Starting at the line that contains "Task: Open the 肖战 name link", write out every line through the end of the records below exactly as it appears, and leave out all pictures.

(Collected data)
BEGIN

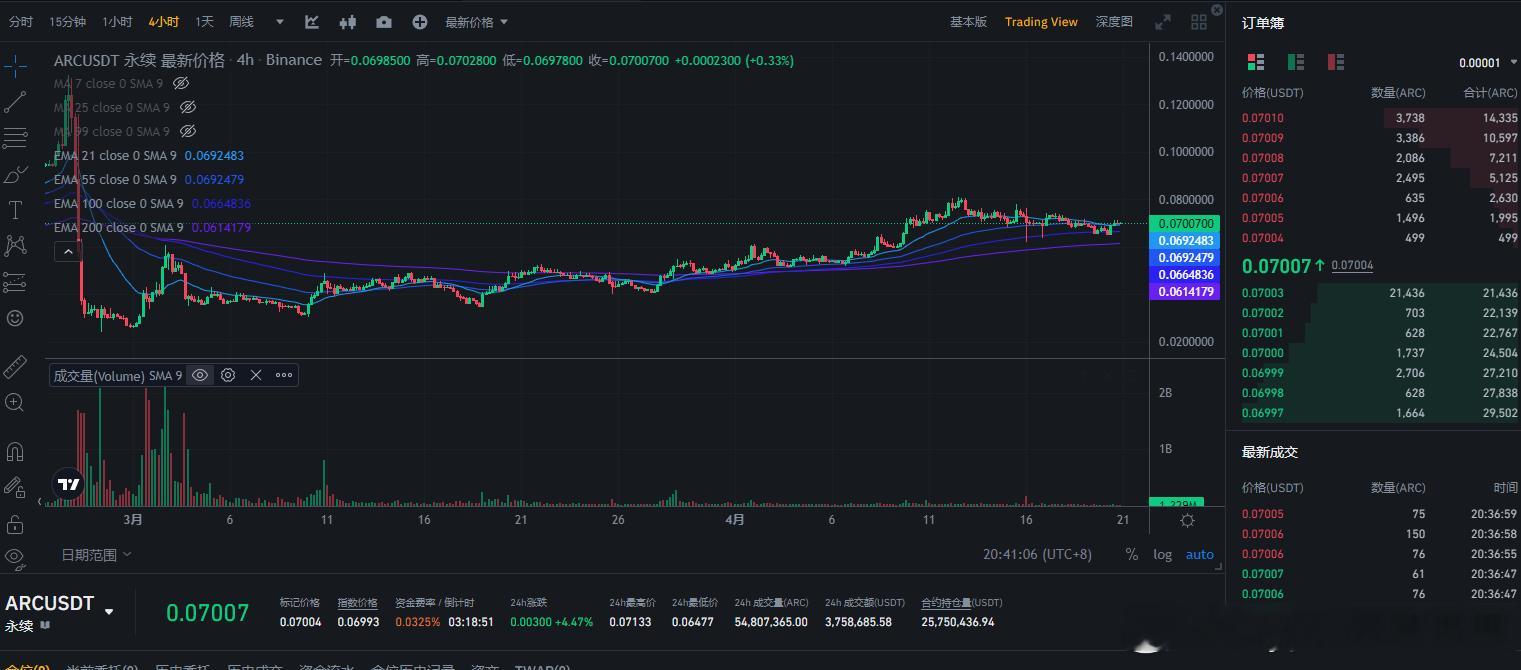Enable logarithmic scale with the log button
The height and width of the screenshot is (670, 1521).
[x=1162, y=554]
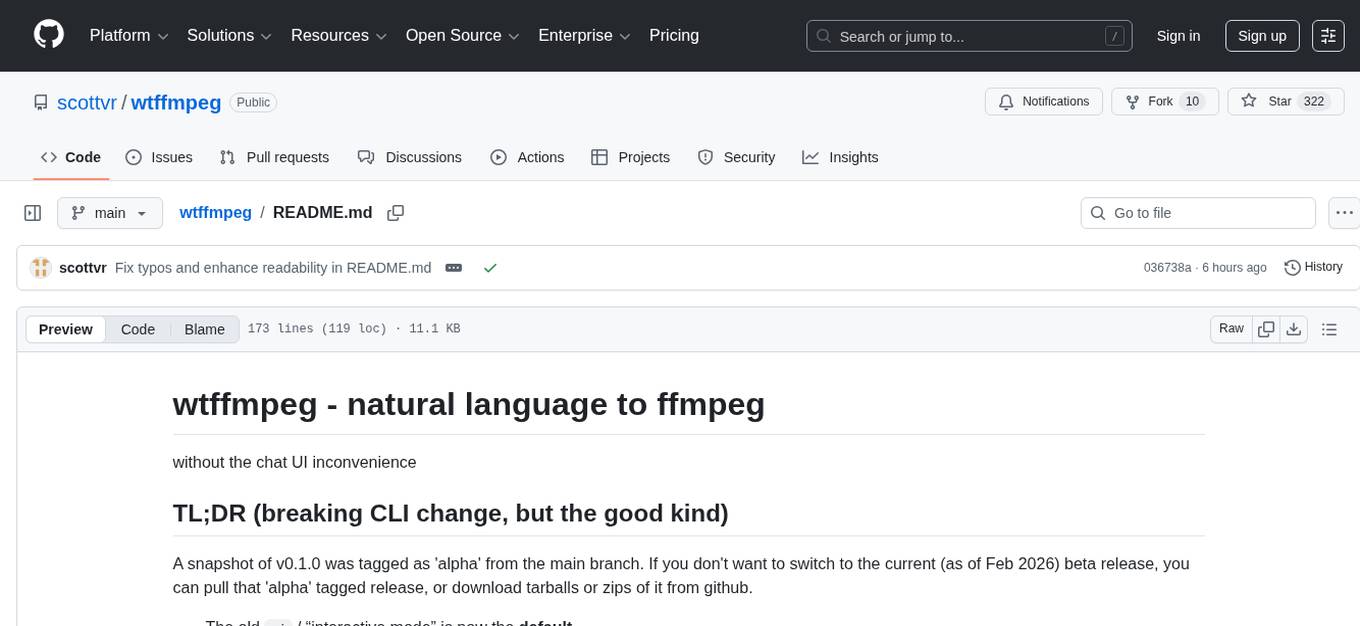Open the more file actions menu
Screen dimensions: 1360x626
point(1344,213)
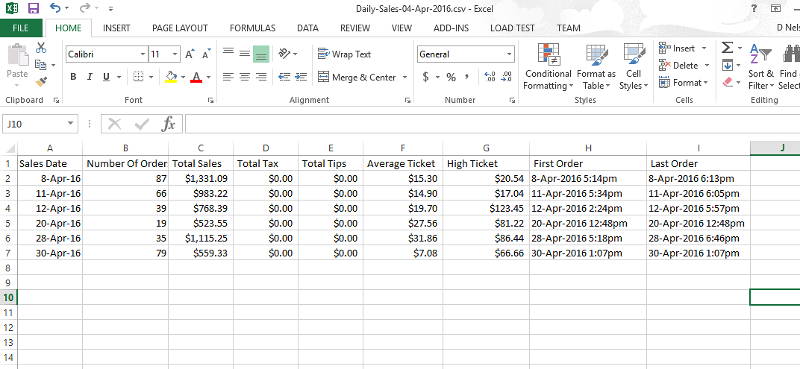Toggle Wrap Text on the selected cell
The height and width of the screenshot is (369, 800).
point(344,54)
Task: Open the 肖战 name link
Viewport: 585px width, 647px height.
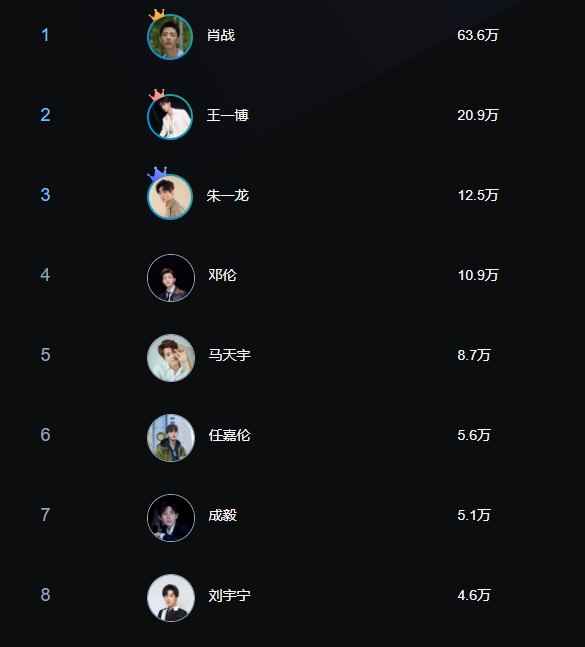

END

OUTPUT BELOW –
Task: Open the 肖战 name link
Viewport: 585px width, 647px height.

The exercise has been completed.